**Text shown:**
## Begin
Because subcontractor, vendor, and internal access all affect the same CUI and FCI exposure path. If accounts are not reviewed, time-bound, and revoked when roles change, the organisation cannot demonstrate that access stays aligned with contractual obligations. Lifecycle control becomes part of certification readiness.
Why Identity Lifecycle Controls Matter in Defence Supply Chain Compliance
Defence supply chain compliance is not only about who was granted access at onboarding, but also whether that access stayed valid across subcontractor changes, project transitions, and contract end dates. In a CUI and FCI environment, stale identities create audit gaps, overexposure, and weak evidence that access is aligned to contractual need. Lifecycle controls make identity governance observable, reviewable, and defensible during certification and customer assessments.
This is why lifecycle discipline is treated as an operational control, not just an HR task. The NIST Cybersecurity Framework 2.0 emphasises ongoing access governance, while NHIMG research shows how often long-lived access persists beyond need. The Ultimate Guide to NHIs notes that only 20% of organisations have formal processes for offboarding and revoking API keys, and 71% of NHIs are not rotated within recommended time frames. In practice, many security teams discover lifecycle failures only after a supplier review exposes accounts that should have been removed months earlier.
How Lifecycle Controls Support Audit Readiness and Access Containment
Effective lifecycle control starts with a clear inventory of every identity that can touch controlled data, including vendor users, subcontractor accounts, service accounts, and API keys. That inventory must be tied to a sponsor, a business purpose, a contract or work order, and an expiry condition. Without that linkage, revocation becomes ad hoc and auditors cannot trace why access remained active.
Operationally, the strongest patterns combine joiner, mover, and leaver workflows with periodic recertification. Joiner steps establish approved access at provisioning. Mover steps update access when a contractor changes programs, a supplier shifts scope, or an internal user moves off the contract. Leaver steps remove access immediately when work ends. Current guidance suggests these workflows should be integrated with ticketing, HR, supplier management, and privileged access management so that no identity relies on manual memory.
Practitioners also need evidence, not just policy. That means logs showing approval, expiry, review completion, and revocation. The OWASP Non-Human Identity Top 10 is especially relevant where service accounts and machine credentials remain in scope, because dormant machine access often bypasses the same review discipline applied to humans. NHIMG’s NHI Lifecycle Management Guide highlights why expiry, rotation, and offboarding must be designed together rather than handled as separate cleanup tasks.
- Map every identity to a contract, role, and owner.
- Set expiry dates for vendor and subcontractor access by default.
- Revalidate access when scope, program, or personnel changes.
- Revoke dormant accounts and unused secrets on a fixed cadence.
- Retain evidence of approval, review, and removal for audit.
These controls tend to break down when supplier onboarding is faster than deprovisioning because the organisation accumulates access that no one can confidently justify.
## End
**Given request:** Reproduce word for word the passage of the identity lifecycle text from "Practitioners also need" up to and including "or personnel changes.".

**Records shown:**
## Begin
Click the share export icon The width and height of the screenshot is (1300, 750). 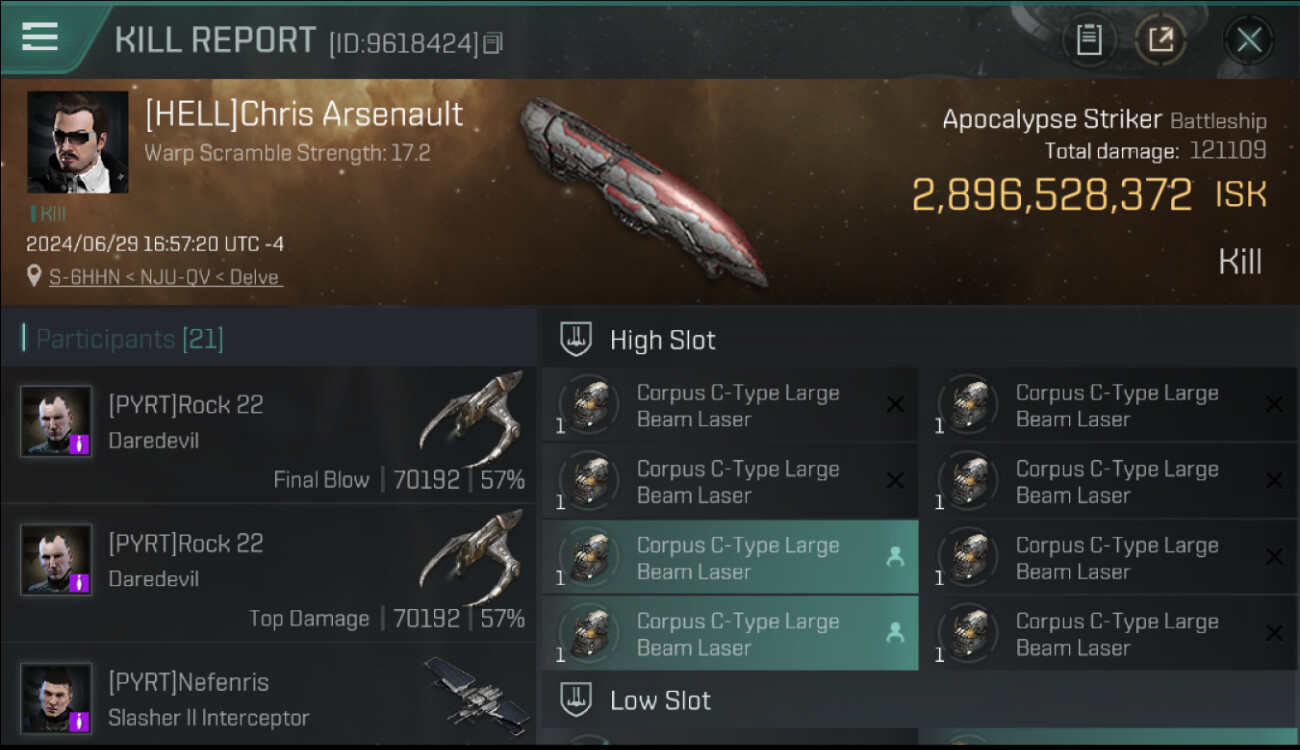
## End
## Begin
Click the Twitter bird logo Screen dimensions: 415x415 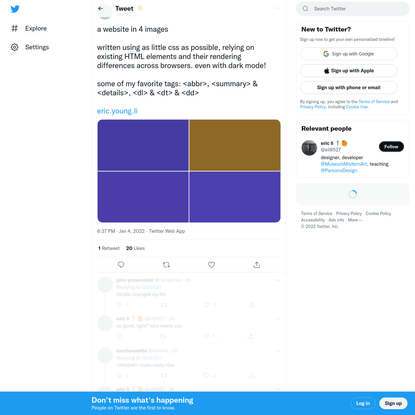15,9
## End
**Complete response:**
Practitioners also need evidence, not just policy. That means logs showing approval, expiry, review completion, and revocation. The OWASP Non-Human Identity Top 10 is especially relevant where service accounts and machine credentials remain in scope, because dormant machine access often bypasses the same review discipline applied to humans. NHIMG’s NHI Lifecycle Management Guide highlights why expiry, rotation, and offboarding must be designed together rather than handled as separate cleanup tasks.
- Map every identity to a contract, role, and owner.
- Set expiry dates for vendor and subcontractor access by default.
- Revalidate access when scope, program, or personnel changes.